Don’t say this too loudly around agile conferences, but when it comes to the day-to-day work, Scrum and Kanban teams are very similar.

Now, as an attendee of these conferences and an enthusiastic participant in discussions on pull systems; time boxes; empirical process control; and little’s law, I admit that it’s satisfying to go deep into these issues. However, it’s important not to lose focus on your team, your customers, and your product. Whether you’re doing Scrum or Kanban, the day-to-day work is about a team of skilled and experienced professionals collaborating, solving problems, and trying to make a positive impact. Sometimes this goes well – people succeed in creating great things together; sometimes it doesn’t – bad products are built by a disinterested team, producing poor results.

We have problems. Switching to Scrum/Kanban is the solution!
Maybe your Scrum vs Kanban debate has been initiated by a problem being faced by the team:

  • We keep getting requirements from the business at the last minute: sprints don’t work for us!
  • User acceptance testing is difficult to organise: let’s switch to Scrum so we can have Sprint reviews!
  • We keep complaining about things in retrospectives, but nothing ever changes: switching to Kanban means we can stop doing them!

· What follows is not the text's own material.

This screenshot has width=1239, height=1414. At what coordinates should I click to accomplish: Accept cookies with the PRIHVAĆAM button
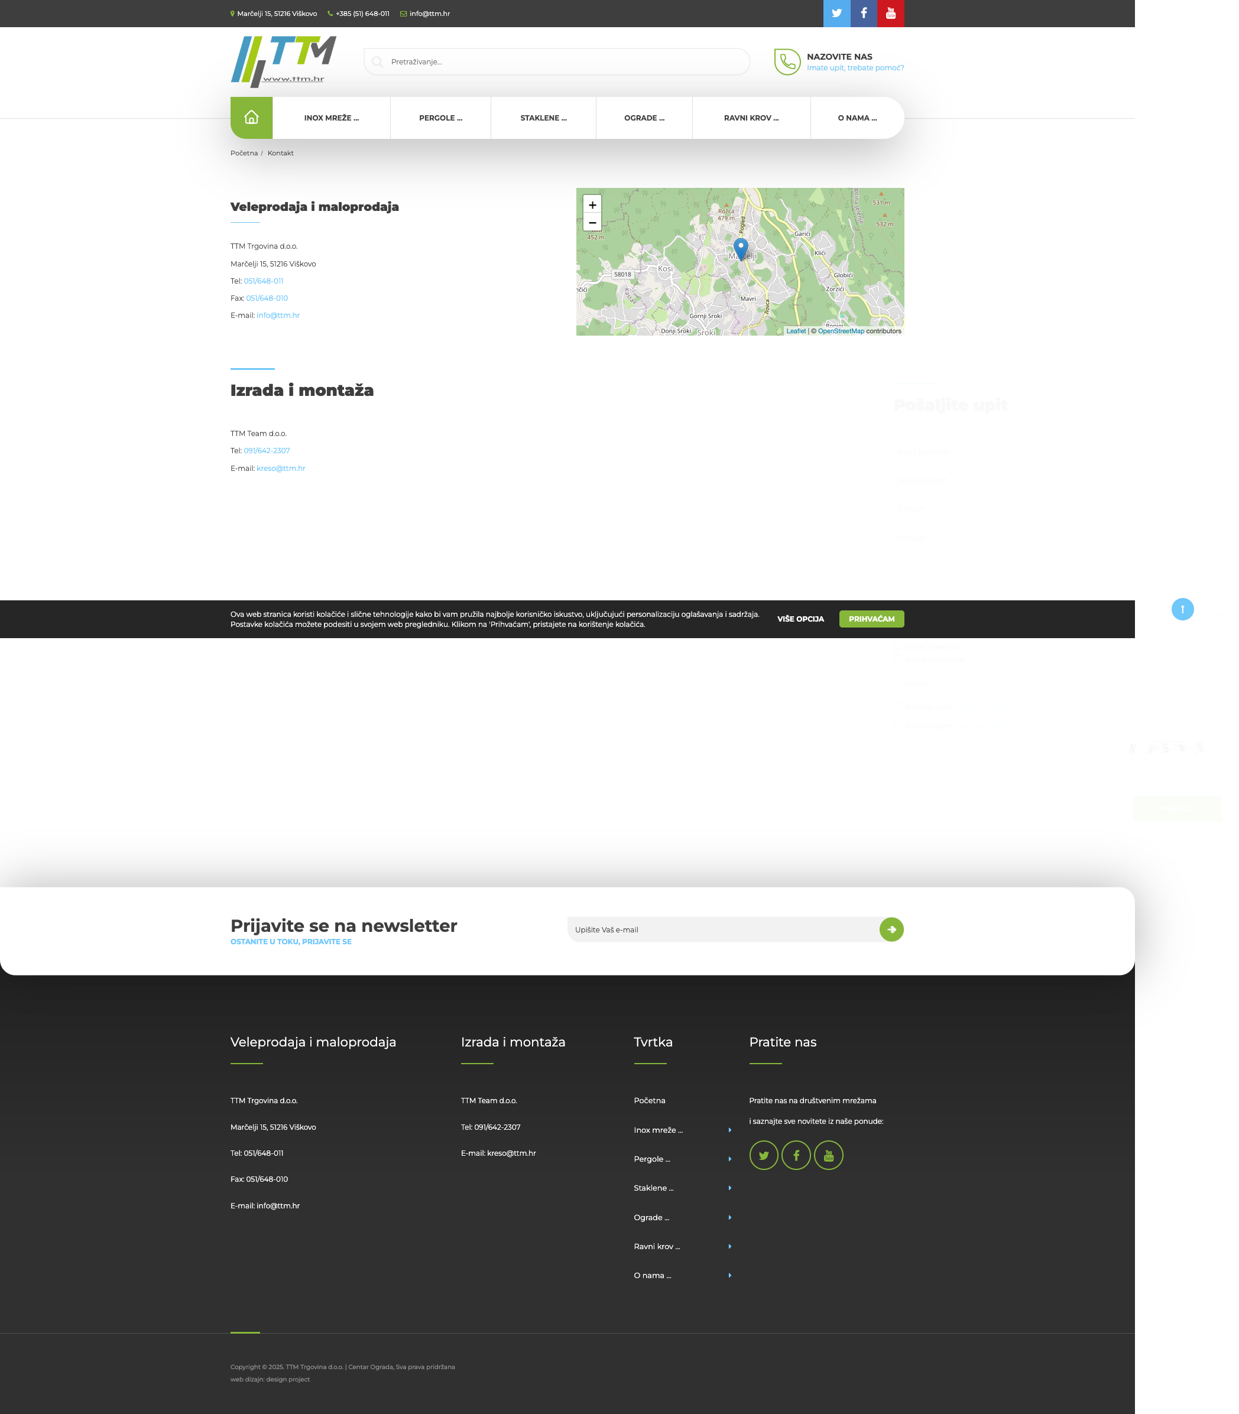871,619
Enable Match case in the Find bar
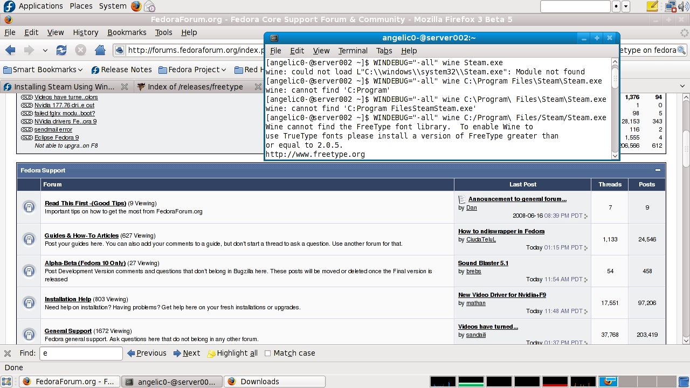 click(268, 353)
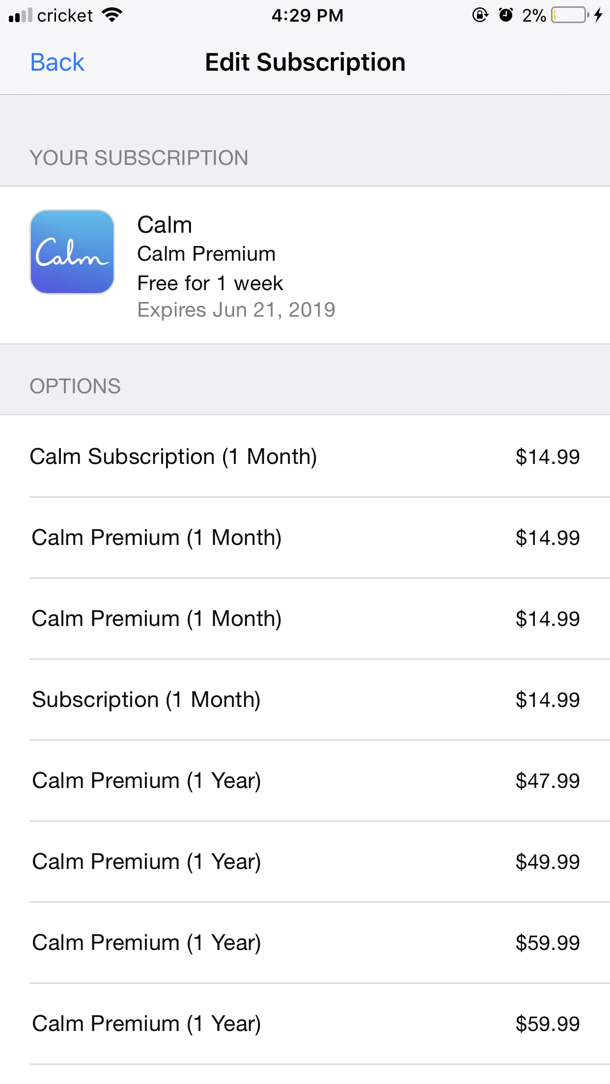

In many cases, there might well be an argument for why Scrum or Kanban is a better fit for a particular team. There are no shortages of blogs, articles, books, and people that you can find to help you make this choice. However, before you get to that level of optimisation, get the team together and consider these questions:

  • What’s our long-term business strategy?
  • What is the purpose of our team and how do we fit in with the above?
  • If we’re building a product, what is the vision?
  • If we provide a service, what is the mission?
  • Are we using a decent set of tools?
  • Are there any big problems with our technology?
  • Do the team enjoy working with one another?
  • Do users enjoy working with our services?
  • Do engineering and business teams enjoy a close, trusting relationship?
  • Is our product meeting the product owner’s success criteria?
  • Does the product owner actually know what success means?
  • Did our last release go well?
  • How do the board of directors feel about responding to change over following a plan?

Once you can answer all of these questions with a smile on your face, it becomes worthwhile to agonise over whether you should use a lightweight framework within which people can address complex adaptive problems; or a methodology that helps teams to evolve the most appropriate workflow for the type of work being carried out.